Here’s her guest post about the device Sohum, whose name comes from Vedic philosophy – the Sanskrit meaning closely reflecting the Universe’s response to a child’s first cry.
“The most important thing is to screen babies — on time — no matter where they are born,” says Nitin Sisodia, the founder and CEO of Sohum Innovation Lab, a market-driven solutions firm that works to improve the health and incomes of people living in resource-poor settings.
Sisodia and his team of designers, engineers, & business people are now focused on spreading awareness around hearing loss, testing infants and creating an army of training audiologists to do the job.
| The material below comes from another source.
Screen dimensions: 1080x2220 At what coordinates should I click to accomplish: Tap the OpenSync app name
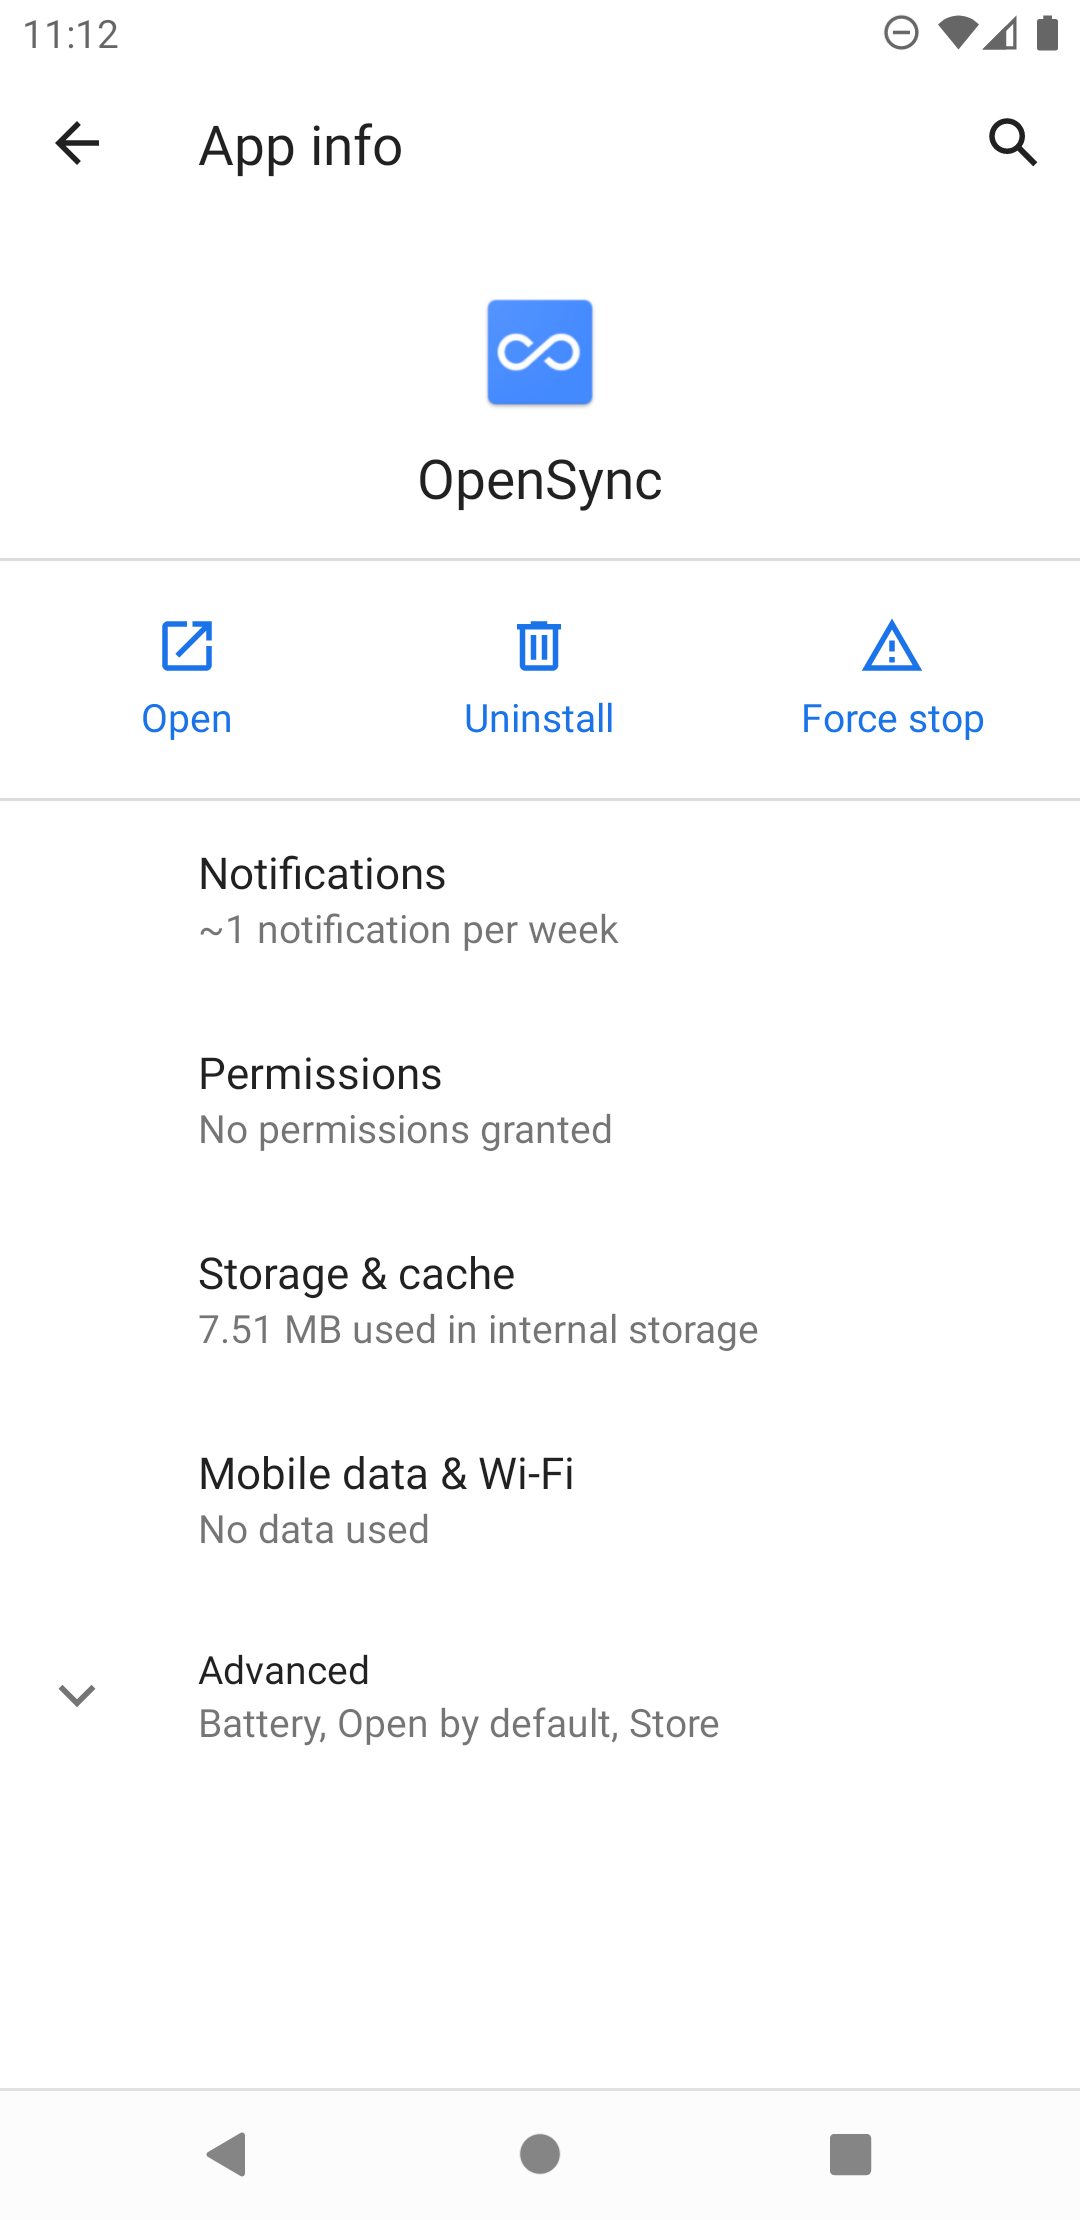540,480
Their newborn hearing screening device Sohum measures an auditory brainstem response, considered the gold standard in auditory testing. Designed for mass screening, the test takes only 90 seconds and can be performed on an infant who is awake.
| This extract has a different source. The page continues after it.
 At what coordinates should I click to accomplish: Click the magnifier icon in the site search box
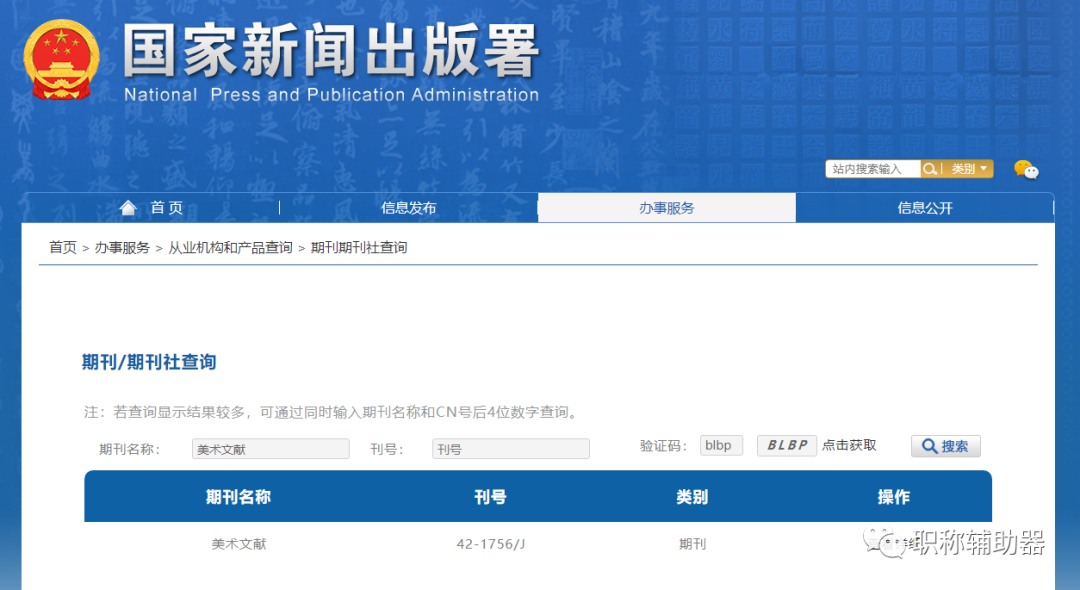[x=929, y=168]

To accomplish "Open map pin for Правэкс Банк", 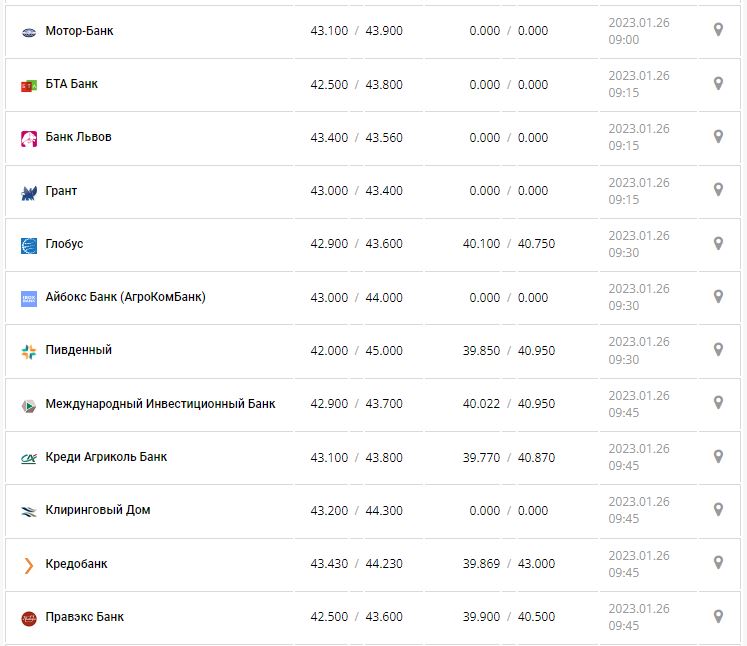I will tap(718, 616).
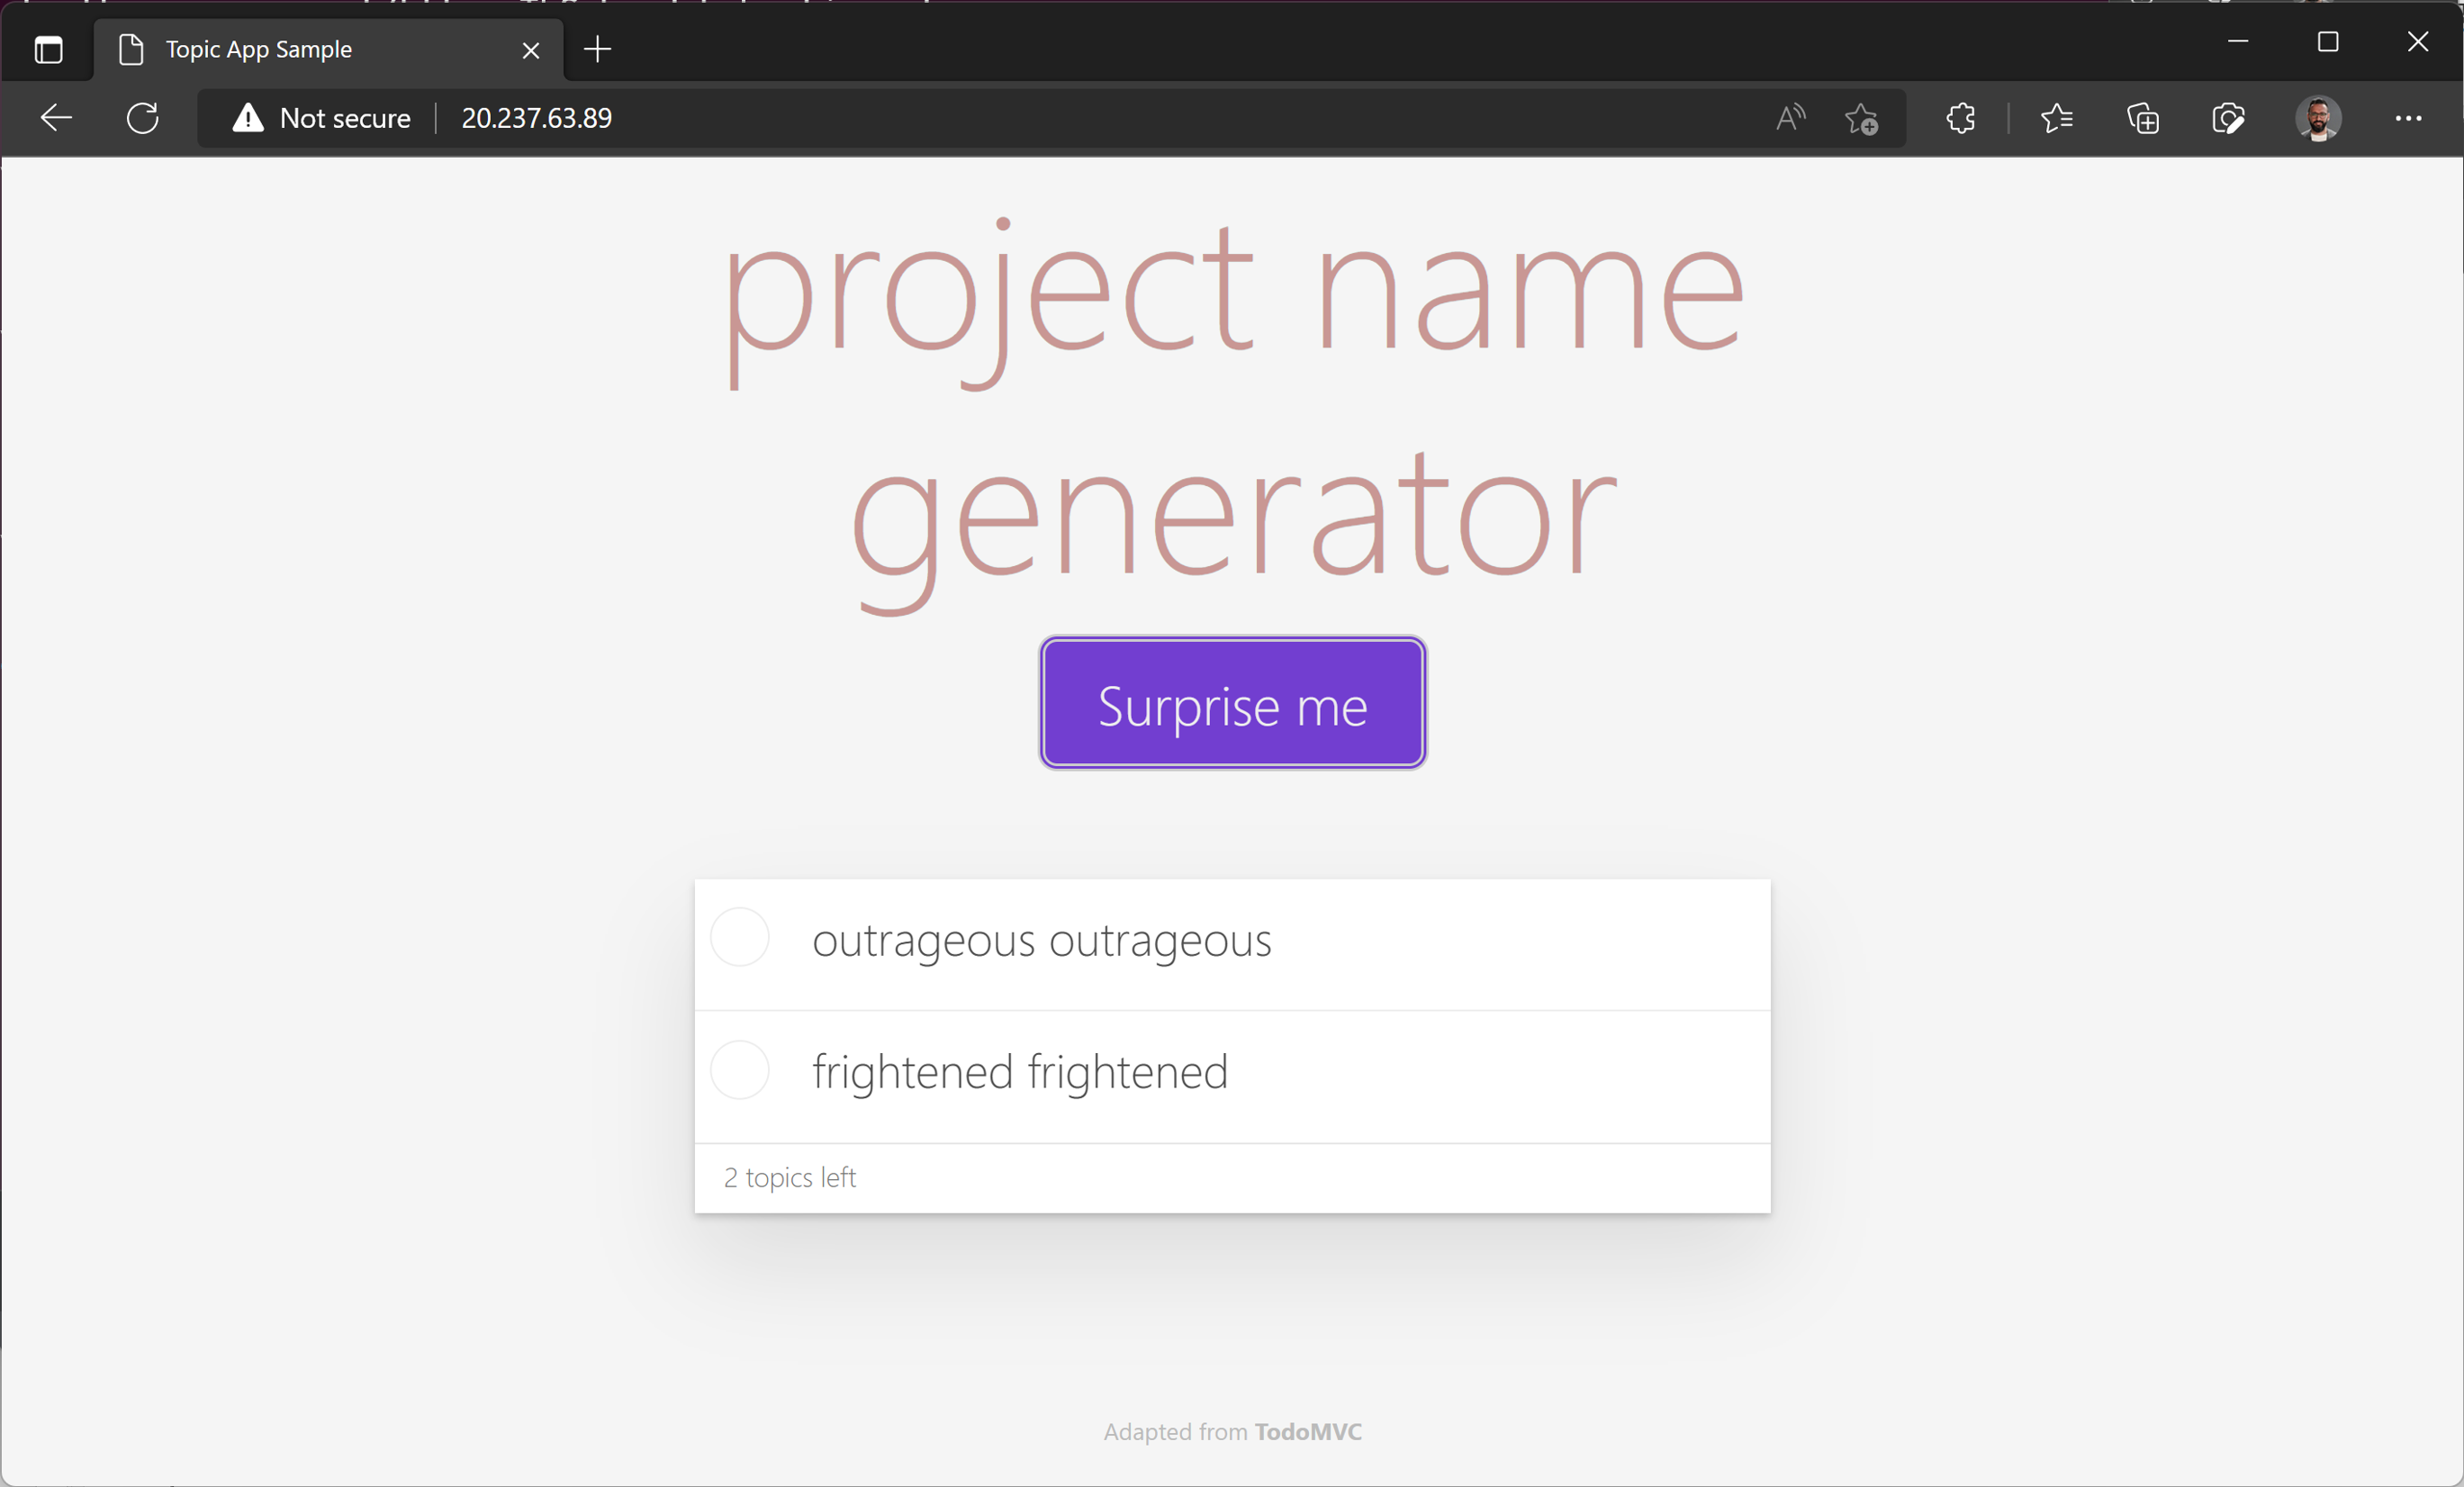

Sisodia is a 2010 School of International Biodesign (formerly Stanford India Biodesign) fellow, and was chosen to represent one of the 35 startups to visit the Silicon Valley with India’s Prime Minister Narendra Modi in 2015.
The device was developed with support from the Department of Biotechnology and mentorship from AIIMS, IIT Delhi, and Stanford University. Launched July 17 in New Delhi, it is the fourth product to come from the School of International Biodesign programme (SIB), an initiative that focuses on innovative, low-cost, ‘Made in India’ technologies and devices. Other successful products include Qora, a fecal incontinence management system that debuted in India last year.
Each year, 800,000 babies are born with hearing loss — 100,000 of them in India. Roughly 90% of children with hearing impairments in the first month of life are born in low- and middle- income countries. Children in these settings are also more likely to have ear infections or meningitis, other causes for hearing loss that contribute to compromised education and employment later in life.
Ideally, hearing deficits would be detected by three months of age; by six months, the child is fitted with hearing aids or cochlear implant. Currently, hearing loss is diagnosed around age 4, and often much later. Most times, this is too late for effective intervention.
The lack of newborn screening in India has been a concern. While nearly all infants born in the US are screened, and more than 33 European countries have nation-wide screenings in place, majority of hospitals in India do not offer any hearing screening.
Sohum is easy to handle. Even semi-skilled healthcare workers can easily interpret the simple read out of “pass,” “refer,” or “redo”. Data is sent to remote audiologists for verification, and added to a central data bank. The device also functions well in noisy settings, performing with 100% sensitivity in 60 decibels — about the noise level of a busy classroom or restaurant.
The device is expected to be made available to hospitals and primary care centres across India, with plans to reach out to maternity centres and vaccination camps to screen babies born at home. Balram Bhargava, the SIB executive director had a word of advice for the Sohum team. “You will have to manufacture fast,” he said, because the need and demand are clear.